:: Exercise brief ::
Copy out all of the data below, putting "Where should I click to complete" wherever "At what coordinates should I click to accomplish" occurs and changing nothing else.

───── Records for the task

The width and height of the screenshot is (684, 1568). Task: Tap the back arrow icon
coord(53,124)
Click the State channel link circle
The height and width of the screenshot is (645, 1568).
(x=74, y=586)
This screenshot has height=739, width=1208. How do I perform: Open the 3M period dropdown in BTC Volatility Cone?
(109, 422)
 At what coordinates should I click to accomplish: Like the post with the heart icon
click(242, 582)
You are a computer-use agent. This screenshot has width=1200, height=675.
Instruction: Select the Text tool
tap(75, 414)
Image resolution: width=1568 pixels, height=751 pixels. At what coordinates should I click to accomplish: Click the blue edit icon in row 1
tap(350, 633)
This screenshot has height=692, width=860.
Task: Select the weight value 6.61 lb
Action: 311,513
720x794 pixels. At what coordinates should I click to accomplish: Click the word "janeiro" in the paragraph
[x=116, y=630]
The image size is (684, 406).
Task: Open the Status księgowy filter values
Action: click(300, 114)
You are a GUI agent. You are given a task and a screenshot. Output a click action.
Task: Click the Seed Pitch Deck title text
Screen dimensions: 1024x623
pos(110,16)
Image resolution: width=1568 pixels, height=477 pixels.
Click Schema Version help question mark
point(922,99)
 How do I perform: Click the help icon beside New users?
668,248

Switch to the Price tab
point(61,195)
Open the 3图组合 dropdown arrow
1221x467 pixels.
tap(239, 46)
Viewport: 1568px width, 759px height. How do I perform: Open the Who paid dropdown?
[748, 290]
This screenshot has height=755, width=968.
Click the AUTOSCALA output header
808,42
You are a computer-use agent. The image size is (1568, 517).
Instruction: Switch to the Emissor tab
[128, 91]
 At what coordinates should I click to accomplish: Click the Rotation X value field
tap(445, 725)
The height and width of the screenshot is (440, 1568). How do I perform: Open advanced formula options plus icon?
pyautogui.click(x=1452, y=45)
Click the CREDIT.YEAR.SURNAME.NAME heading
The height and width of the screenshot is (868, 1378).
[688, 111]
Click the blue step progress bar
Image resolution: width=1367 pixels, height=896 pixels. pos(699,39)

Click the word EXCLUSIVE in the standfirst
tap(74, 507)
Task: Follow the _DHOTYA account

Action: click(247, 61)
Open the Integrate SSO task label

──────────

:: Result for this task ::
The width and height of the screenshot is (684, 1568). Task: Tap the back arrow icon
coord(53,124)
Click the State channel link circle
The height and width of the screenshot is (645, 1568).
(x=74, y=586)
This screenshot has height=739, width=1208. How do I perform: Open the 3M period dropdown in BTC Volatility Cone?
(109, 422)
 Where should I click to complete: Like the post with the heart icon
click(242, 582)
You are a computer-use agent. This screenshot has width=1200, height=675.
Instruction: Select the Text tool
tap(75, 414)
Image resolution: width=1568 pixels, height=751 pixels. Where should I click to complete: Click the blue edit icon in row 1
tap(350, 633)
This screenshot has height=692, width=860.
Task: Select the weight value 6.61 lb
Action: 311,513
720x794 pixels. Where should I click to complete: Click the word "janeiro" in the paragraph
[x=116, y=630]
The image size is (684, 406).
Task: Open the Status księgowy filter values
Action: click(300, 114)
You are a GUI agent. You are given a task and a screenshot. Output a click action.
Task: Click the Seed Pitch Deck title text
Screen dimensions: 1024x623
pos(110,16)
Image resolution: width=1568 pixels, height=477 pixels.
Click Schema Version help question mark
point(922,99)
 How do I perform: Click the help icon beside New users?
668,248

Switch to the Price tab
point(61,195)
Open the 3图组合 dropdown arrow
1221x467 pixels.
tap(239, 46)
Viewport: 1568px width, 759px height. How do I perform: Open the Who paid dropdown?
[748, 290]
This screenshot has height=755, width=968.
Click the AUTOSCALA output header
808,42
You are a computer-use agent. The image size is (1568, 517).
Instruction: Switch to the Emissor tab
[128, 91]
 Where should I click to complete: Click the Rotation X value field
tap(445, 725)
The height and width of the screenshot is (440, 1568). How do I perform: Open advanced formula options plus icon?
pyautogui.click(x=1452, y=45)
Click the CREDIT.YEAR.SURNAME.NAME heading
The height and width of the screenshot is (868, 1378).
[688, 111]
Click the blue step progress bar
Image resolution: width=1367 pixels, height=896 pixels. pos(699,39)

Click the word EXCLUSIVE in the standfirst
tap(74, 507)
Task: Follow the _DHOTYA account

Action: click(247, 61)
Open the Integrate SSO task label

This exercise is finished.